Records shown:
Start of Block
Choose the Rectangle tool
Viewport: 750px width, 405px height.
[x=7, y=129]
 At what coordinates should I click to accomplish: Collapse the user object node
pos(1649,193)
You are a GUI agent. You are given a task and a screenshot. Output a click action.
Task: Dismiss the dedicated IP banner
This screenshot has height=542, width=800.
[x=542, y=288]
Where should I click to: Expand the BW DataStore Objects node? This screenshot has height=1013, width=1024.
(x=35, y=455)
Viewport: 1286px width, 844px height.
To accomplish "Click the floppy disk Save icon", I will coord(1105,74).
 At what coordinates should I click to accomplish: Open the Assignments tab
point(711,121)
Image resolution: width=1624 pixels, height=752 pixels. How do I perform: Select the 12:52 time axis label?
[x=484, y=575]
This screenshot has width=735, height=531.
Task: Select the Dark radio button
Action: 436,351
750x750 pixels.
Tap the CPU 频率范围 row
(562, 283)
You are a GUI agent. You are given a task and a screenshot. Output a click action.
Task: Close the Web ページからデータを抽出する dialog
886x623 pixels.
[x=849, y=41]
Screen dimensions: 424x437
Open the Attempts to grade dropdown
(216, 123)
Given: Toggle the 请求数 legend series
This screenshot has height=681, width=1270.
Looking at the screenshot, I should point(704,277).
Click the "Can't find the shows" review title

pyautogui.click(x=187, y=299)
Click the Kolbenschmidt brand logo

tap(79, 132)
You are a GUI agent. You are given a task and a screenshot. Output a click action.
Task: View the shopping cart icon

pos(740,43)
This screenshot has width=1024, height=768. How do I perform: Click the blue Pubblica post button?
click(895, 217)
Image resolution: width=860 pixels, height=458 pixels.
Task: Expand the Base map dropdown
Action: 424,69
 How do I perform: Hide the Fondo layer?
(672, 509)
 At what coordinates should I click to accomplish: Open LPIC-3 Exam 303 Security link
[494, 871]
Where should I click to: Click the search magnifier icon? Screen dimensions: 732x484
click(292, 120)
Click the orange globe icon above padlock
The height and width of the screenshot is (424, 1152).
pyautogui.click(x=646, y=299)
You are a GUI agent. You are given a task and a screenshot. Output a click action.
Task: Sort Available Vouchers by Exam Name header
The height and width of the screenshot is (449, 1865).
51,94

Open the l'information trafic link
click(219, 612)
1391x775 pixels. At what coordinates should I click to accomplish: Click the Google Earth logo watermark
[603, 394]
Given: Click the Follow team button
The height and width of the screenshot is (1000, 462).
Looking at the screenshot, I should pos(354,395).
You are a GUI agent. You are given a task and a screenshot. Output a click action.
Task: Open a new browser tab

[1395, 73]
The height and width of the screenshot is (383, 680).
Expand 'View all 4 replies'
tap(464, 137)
End of Block
Return an exact copy of only the lines from the one with "This screenshot has width=1024, height=768." through the end of the listing above, both included.

Task output:
This screenshot has width=1024, height=768. How do I perform: Click the blue Pubblica post button?
click(895, 217)
Image resolution: width=860 pixels, height=458 pixels.
Task: Expand the Base map dropdown
Action: 424,69
 How do I perform: Hide the Fondo layer?
(672, 509)
 At what coordinates should I click to accomplish: Open LPIC-3 Exam 303 Security link
[494, 871]
Where should I click to: Click the search magnifier icon? Screen dimensions: 732x484
click(292, 120)
Click the orange globe icon above padlock
The height and width of the screenshot is (424, 1152).
pyautogui.click(x=646, y=299)
You are a GUI agent. You are given a task and a screenshot. Output a click action.
Task: Sort Available Vouchers by Exam Name header
The height and width of the screenshot is (449, 1865).
51,94

Open the l'information trafic link
click(219, 612)
1391x775 pixels. At what coordinates should I click to accomplish: Click the Google Earth logo watermark
[603, 394]
Given: Click the Follow team button
The height and width of the screenshot is (1000, 462).
Looking at the screenshot, I should pos(354,395).
You are a GUI agent. You are given a task and a screenshot. Output a click action.
Task: Open a new browser tab

[1395, 73]
The height and width of the screenshot is (383, 680).
Expand 'View all 4 replies'
tap(464, 137)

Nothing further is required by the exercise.